** Collected data **
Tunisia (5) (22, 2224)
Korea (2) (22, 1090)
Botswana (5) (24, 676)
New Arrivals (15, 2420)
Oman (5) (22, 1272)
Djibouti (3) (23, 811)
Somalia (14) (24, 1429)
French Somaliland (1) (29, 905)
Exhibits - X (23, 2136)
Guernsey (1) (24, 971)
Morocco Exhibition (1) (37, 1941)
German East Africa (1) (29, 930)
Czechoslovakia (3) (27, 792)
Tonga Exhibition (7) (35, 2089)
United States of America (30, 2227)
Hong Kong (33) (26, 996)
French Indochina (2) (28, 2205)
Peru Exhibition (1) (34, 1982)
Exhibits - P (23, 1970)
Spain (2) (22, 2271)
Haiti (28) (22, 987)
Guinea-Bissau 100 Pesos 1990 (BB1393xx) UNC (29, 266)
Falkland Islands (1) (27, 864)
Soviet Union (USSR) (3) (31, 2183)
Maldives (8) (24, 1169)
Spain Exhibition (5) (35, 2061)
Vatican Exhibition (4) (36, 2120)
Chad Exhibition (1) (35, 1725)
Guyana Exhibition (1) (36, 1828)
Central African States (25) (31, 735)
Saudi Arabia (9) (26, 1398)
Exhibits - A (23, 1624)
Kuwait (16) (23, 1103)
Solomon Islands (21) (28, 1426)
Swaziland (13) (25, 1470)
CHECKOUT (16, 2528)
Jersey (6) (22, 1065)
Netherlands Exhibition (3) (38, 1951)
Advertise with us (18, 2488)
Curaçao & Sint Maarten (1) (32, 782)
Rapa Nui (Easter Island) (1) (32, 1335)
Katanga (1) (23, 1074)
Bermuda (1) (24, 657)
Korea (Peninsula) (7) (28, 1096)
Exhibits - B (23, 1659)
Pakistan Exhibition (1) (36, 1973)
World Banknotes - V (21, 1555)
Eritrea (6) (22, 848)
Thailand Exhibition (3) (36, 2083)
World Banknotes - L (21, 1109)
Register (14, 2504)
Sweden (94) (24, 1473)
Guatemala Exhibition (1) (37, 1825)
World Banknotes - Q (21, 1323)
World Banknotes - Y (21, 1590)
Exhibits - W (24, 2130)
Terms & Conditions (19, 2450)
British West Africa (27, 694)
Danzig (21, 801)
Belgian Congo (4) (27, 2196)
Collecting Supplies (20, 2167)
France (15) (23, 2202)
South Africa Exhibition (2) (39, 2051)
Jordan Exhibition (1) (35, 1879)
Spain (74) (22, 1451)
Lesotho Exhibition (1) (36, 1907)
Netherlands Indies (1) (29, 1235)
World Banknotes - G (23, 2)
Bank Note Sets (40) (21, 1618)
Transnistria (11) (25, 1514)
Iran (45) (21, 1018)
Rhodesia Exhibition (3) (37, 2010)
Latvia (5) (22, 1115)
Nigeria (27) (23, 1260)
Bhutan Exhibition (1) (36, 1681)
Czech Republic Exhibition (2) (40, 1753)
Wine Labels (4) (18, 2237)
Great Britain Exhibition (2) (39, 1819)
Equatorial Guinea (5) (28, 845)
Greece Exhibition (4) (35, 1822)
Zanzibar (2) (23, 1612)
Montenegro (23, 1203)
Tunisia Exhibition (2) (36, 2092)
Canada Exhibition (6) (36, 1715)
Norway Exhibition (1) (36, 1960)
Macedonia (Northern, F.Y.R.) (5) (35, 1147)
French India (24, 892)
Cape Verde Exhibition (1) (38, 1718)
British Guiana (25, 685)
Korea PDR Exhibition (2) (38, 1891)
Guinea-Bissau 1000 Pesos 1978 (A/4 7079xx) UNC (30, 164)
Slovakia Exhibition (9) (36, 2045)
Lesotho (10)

** Problem **
Please copy only the lines between the first line of the entries and the line with "Maldives (8) (24, 1169)", keeping those two end lines as well, exactly as written.

** Your solution **
Tunisia (5) (22, 2224)
Korea (2) (22, 1090)
Botswana (5) (24, 676)
New Arrivals (15, 2420)
Oman (5) (22, 1272)
Djibouti (3) (23, 811)
Somalia (14) (24, 1429)
French Somaliland (1) (29, 905)
Exhibits - X (23, 2136)
Guernsey (1) (24, 971)
Morocco Exhibition (1) (37, 1941)
German East Africa (1) (29, 930)
Czechoslovakia (3) (27, 792)
Tonga Exhibition (7) (35, 2089)
United States of America (30, 2227)
Hong Kong (33) (26, 996)
French Indochina (2) (28, 2205)
Peru Exhibition (1) (34, 1982)
Exhibits - P (23, 1970)
Spain (2) (22, 2271)
Haiti (28) (22, 987)
Guinea-Bissau 100 Pesos 1990 (BB1393xx) UNC (29, 266)
Falkland Islands (1) (27, 864)
Soviet Union (USSR) (3) (31, 2183)
Maldives (8) (24, 1169)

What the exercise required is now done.